--- TEKS YANG DIBERIKAN ---
==================================================

Kemampuan ini umumnya dijumpai dalam
diri banyak siswa, misalnya dalam bentuk
menghafal dan menggunakan rumus atau
teorema.
Pada tingkat koneksi, individu dapat
mendemonstrasikan kemampuan untuk
mengintegrasi informasi, membuat
keterkaitan diantara konsep-konsep
matematika, memilih rumus/strategi yang
tepat untuk digunakan dalam menyelesaikan
suatu masalah matematika, mencari solusi
terhadap masalah yang non rutin. Sedangkan
pada tingkat analisis, siswa dapat melakukan
matematisasi, menganalisis (perbandingan,
perbedaan dan analogi), melakukan
interpretasi, mengembangkan model dan
strategi sendiri, mengemukakan argumentasi
ataupun bernalar secara logis, menemukan
pola umum, konjektur serta membuat
generalisasi secara formal, misalnya
melakukan pembuktian.

==================================================

--- INFORMASI ---
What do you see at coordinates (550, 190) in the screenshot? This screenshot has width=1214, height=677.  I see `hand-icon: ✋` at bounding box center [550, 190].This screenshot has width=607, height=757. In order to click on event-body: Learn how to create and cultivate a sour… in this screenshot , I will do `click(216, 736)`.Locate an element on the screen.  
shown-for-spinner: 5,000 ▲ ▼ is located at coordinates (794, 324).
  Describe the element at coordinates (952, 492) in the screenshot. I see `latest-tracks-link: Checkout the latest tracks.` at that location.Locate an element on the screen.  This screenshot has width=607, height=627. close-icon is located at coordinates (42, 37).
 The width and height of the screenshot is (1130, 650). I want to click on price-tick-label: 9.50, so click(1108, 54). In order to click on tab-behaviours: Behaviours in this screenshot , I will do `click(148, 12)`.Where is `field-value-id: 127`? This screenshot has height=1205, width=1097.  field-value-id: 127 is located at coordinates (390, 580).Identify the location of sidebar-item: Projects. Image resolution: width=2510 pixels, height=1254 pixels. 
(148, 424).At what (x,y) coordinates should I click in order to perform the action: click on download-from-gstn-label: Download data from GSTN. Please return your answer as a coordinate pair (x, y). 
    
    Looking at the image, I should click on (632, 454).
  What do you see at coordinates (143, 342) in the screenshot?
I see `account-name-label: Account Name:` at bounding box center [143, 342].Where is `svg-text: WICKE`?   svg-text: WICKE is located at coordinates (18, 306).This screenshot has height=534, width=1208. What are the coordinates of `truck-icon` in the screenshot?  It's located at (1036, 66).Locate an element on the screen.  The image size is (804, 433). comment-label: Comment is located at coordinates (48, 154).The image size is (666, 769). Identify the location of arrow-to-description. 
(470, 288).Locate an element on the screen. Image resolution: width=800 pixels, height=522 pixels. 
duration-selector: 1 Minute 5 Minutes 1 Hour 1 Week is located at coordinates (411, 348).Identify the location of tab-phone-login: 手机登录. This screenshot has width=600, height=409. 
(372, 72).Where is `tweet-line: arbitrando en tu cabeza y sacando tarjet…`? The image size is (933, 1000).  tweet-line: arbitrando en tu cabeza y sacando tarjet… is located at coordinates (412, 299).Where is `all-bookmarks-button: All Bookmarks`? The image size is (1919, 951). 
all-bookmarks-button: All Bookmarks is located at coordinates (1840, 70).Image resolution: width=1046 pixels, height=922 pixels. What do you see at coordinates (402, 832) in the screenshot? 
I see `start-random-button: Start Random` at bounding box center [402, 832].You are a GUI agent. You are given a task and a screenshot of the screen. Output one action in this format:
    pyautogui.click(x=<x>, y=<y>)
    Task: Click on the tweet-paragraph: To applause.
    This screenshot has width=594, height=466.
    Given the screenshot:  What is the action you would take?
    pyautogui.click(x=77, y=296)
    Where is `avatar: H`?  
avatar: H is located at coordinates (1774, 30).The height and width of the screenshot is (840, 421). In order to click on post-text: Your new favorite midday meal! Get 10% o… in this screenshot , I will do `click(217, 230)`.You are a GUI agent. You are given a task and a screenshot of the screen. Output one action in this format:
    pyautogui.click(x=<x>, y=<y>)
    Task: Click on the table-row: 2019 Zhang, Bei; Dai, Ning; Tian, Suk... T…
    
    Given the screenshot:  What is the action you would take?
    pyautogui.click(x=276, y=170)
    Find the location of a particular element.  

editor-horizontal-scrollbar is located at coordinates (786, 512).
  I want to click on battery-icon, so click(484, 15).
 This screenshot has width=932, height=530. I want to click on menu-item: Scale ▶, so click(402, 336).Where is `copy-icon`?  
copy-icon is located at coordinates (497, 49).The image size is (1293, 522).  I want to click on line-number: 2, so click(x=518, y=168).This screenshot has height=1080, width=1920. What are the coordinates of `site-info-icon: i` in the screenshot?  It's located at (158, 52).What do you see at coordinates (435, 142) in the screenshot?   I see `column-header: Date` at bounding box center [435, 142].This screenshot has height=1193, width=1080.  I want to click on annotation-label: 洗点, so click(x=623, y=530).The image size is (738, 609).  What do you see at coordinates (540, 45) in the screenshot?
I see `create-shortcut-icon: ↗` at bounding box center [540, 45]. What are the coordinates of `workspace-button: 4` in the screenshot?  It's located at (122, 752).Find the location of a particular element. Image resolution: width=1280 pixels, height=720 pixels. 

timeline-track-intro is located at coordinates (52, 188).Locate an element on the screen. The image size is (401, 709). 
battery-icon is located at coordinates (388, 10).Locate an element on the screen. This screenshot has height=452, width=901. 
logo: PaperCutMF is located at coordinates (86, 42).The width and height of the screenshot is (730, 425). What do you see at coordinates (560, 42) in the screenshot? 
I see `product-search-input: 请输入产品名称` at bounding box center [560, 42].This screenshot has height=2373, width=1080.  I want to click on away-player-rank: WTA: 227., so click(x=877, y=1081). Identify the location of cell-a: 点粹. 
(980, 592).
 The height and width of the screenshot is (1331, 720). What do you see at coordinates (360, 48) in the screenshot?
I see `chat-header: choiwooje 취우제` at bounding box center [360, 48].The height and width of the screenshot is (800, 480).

==================================================

--- YANG HARUS DIKERJAKAN ---
Alihkan kalimat dari teks tentang tingkat kemampuan matematika ini ke dalam bahasa Inggris: "Pada tingkat koneksi, individu dapat mendemonstrasikan kemampuan untuk mengintegrasi informasi, membuat keterkaitan diantara konsep-konsep matematika, memilih rumus/strategi yang tepat untuk digunakan dalam menyelesaikan suatu masalah matematika, mencari solusi terhadap masalah yang non rutin."

--- PEMBAHASAN JAWABAN ---
At the connection level, individuals can demonstrate the ability to integrate information, make connections among mathematical concepts, choose the appropriate formula/strategy to use in solving a mathematical problem, and find solutions to non-routine problems.